A Phase 1 Trial of Intranasal Mumps Virus Vaccines in Healthy Adults

Sponsor: CyanVac LLC

View on ClinicalTrials.gov

Summary

The purpose of this trial is to evaluate the safety and immunogenicity of CVM150 and CVM26. The trial will enroll up to 60 healthy participants.

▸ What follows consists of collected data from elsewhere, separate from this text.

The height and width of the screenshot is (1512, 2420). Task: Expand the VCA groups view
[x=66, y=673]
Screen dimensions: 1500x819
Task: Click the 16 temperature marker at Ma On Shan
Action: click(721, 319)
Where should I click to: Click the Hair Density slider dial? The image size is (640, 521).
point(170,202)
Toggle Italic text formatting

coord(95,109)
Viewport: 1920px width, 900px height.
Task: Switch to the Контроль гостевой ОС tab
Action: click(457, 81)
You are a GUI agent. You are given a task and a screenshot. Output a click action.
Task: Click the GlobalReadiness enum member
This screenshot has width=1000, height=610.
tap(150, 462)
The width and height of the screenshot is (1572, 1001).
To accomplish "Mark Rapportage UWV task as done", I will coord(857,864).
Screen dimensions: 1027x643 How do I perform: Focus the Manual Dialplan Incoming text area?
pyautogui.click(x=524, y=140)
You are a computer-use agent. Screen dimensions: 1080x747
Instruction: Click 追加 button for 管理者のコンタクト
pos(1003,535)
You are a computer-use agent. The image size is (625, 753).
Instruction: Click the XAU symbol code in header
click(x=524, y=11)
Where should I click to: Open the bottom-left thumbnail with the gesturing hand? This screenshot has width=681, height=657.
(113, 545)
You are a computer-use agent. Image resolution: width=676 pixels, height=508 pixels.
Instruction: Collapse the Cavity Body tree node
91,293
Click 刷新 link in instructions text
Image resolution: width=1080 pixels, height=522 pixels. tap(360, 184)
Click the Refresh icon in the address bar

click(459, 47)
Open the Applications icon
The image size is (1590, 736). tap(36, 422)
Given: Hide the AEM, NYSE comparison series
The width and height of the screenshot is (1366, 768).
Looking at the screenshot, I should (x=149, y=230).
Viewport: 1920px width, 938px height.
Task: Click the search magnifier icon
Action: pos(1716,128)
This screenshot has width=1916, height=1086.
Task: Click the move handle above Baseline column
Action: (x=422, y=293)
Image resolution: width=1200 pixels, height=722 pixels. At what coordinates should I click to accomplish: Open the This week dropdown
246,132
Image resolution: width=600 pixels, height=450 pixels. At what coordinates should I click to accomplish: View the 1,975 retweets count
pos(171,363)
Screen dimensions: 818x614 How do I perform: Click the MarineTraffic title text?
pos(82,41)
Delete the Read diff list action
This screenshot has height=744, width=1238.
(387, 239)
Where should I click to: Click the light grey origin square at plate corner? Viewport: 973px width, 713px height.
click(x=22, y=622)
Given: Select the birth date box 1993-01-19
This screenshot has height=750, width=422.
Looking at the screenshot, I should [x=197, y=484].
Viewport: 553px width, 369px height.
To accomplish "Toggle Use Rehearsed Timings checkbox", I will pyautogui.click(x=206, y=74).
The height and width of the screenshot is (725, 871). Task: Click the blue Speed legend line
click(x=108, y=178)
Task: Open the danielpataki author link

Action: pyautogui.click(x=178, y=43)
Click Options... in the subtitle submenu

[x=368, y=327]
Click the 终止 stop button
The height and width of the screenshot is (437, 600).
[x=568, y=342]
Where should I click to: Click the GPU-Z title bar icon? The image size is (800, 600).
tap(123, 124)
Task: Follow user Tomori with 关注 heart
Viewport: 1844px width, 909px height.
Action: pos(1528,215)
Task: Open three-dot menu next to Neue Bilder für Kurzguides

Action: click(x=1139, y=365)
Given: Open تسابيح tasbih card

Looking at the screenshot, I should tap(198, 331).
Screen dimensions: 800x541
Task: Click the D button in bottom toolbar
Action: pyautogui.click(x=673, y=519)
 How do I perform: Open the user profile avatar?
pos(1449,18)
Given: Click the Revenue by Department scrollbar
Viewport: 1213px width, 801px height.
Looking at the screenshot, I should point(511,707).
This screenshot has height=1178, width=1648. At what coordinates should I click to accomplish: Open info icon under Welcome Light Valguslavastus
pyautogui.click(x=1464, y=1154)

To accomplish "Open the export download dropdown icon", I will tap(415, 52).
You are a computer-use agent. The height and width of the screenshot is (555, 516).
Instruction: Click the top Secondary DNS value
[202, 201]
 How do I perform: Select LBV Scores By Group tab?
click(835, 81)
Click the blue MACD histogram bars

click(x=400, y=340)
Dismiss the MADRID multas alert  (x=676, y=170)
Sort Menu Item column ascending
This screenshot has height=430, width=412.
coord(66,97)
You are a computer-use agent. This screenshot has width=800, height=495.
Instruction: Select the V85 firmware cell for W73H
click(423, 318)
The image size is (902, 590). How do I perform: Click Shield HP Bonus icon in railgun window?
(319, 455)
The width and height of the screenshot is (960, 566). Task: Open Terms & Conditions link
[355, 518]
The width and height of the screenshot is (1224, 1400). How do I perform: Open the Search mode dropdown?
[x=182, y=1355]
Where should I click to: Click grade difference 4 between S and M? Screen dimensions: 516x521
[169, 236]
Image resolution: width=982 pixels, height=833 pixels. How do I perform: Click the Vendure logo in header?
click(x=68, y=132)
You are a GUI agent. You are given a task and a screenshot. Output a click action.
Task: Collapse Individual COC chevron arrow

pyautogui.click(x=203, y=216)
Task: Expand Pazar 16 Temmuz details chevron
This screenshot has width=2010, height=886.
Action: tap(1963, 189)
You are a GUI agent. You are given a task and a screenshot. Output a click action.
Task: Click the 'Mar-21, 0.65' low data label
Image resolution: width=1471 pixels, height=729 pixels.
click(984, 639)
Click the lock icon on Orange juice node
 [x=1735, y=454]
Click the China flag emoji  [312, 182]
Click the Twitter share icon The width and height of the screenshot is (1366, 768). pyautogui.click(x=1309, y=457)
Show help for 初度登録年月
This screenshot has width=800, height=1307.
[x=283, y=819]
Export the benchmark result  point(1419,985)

Official title: A Phase 1 Trial of CVM150 and CVM26 Intranasal Mumps Virus Vaccines in Healthy Adults

Key Details

Gender

All

Age Range

18 Years - 29 Years

Study Type

INTERVENTIONAL

Enrollment

60

Start Date

2025-05-14

Completion Date

2027-12

Last Updated

2025-12-11

Healthy Volunteers

Yes

Conditions

Interventions

BIOLOGICAL

CVM150

CVM150- Live PIV5-based MuV vaccine expressing the MuV (Iowa strain/2006) F and HN proteins formulated in 1x sucrose phosphate glutamate (\[SPG\]; sucrose, KH2PO4, K2HPO4 and L-glutamic acid) buffer.

BIOLOGICAL

CVM26

CVM26: A live, attenuated MuV vaccine based on Iowa strain genetically edited to remove the V and SH protein expression. Formulated in 1x sucrose phosphate glutamate (\[SPG\]; sucrose, KH2PO4, K2HPO4 and L-glutamic acid) buffer.

OTHER

Placebo

Placebo: 0.9% normal sterile saline (purchased commercially).

Locations (3)

University Of Rochester Medical Center

Rochester, New York, United States

Cincinnati Children's Hospital Medical Center Vaccine Research Center

Cincinnati, Ohio, United States

Coastal Carolina Research Center

North Charleston, South Carolina, United States